## EXTRACT TO READ

start

Note: legacy field envVars that can also be used for specifying environment variables is deprecated and will be removed in a future API version.

Requesting GPU Resources

A SparkApplication can specify GPU resources for the driver or executor pod, using the optional field .spec.driver.gpu or .spec.executor.gpu. Below is an example:

spec:
  driver:
    cores: 0.1
    coreLimit: "200m"
    memory: "512m"
    gpu:
      name: "amd.com/gpu"   # GPU resource name
      quantity: 1           # number of GPUs to request
    labels:
      version: 3.1.1
    serviceAccount: spark
  executor:
    cores: 1
    instances: 1
    memory: "512m"
    serviceAccount: spark
    gpu:
      name: "nvidia.com/gpu"
      quantity: 1

Note that the mutating admission webhook is needed to use this feature. Please refer to the Getting Started on how to enable the mutating admission webhook.

Host Network

A SparkApplication can specify hostNetwork for the driver or executor pod, using the optional field .spec.driver.hostNetwork or .spec.executor.hostNetwork. When hostNetwork is true, the operator sets pods’ spec.hostNetwork to true and sets pods’ spec.dnsPolicy to ClusterFirstWithHostNet. Below is an example:

spec:
  driver:
    cores: 0.1
    coreLimit: "200m"
    memory: "512m"
    hostNetwork: true
    labels:
      version: 3.1.1
    serviceAccount: spark
  executor:
    cores: 1
    instances: 1
    memory: "512m"

Note that the mutating admission webhook is needed to use this feature. Please refer to the Getting Started on how to enable the mutating admission webhook.

end

## RECORDS SHOWN
start

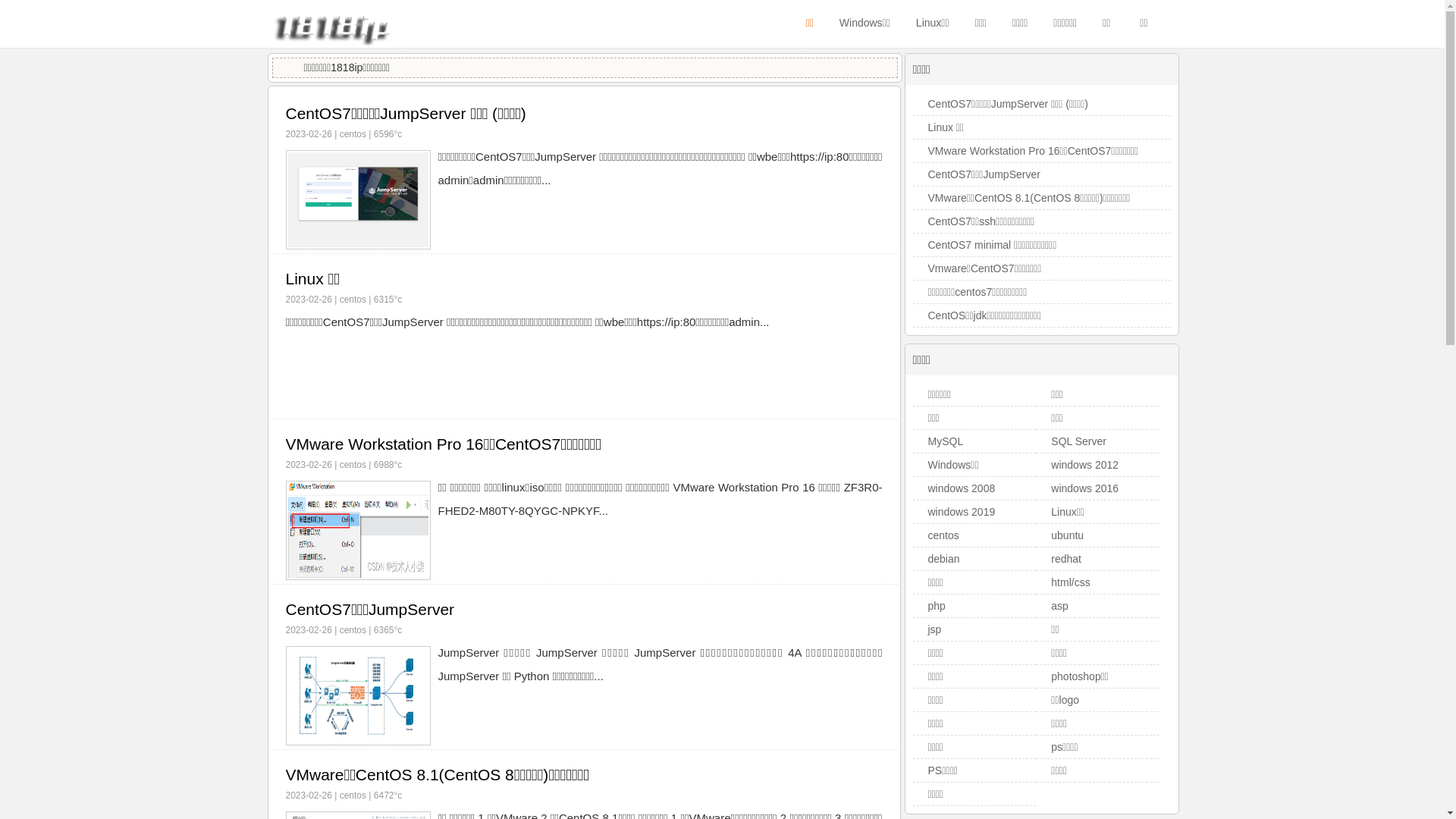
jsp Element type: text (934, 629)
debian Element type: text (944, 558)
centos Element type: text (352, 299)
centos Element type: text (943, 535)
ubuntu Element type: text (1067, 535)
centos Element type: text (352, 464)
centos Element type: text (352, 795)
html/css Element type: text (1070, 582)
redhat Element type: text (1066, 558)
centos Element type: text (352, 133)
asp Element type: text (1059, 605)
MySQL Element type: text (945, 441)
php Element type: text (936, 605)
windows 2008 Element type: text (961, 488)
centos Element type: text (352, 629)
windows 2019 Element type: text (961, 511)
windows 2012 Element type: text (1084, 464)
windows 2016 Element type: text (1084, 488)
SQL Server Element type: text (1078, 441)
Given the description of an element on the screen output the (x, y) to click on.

end

Answer these questions about the SparkApplication text:
1. What GPU resource name does the driver request in the example?
2. What does the operator set pods' spec.dnsPolicy to when hostNetwork is true?
3. Which legacy field for specifying environment variables is deprecated?
The material is unrelated to the SparkApplication text.

## COMPLETED EXERCISE
1. amd.com/gpu
2. ClusterFirstWithHostNet
3. envVars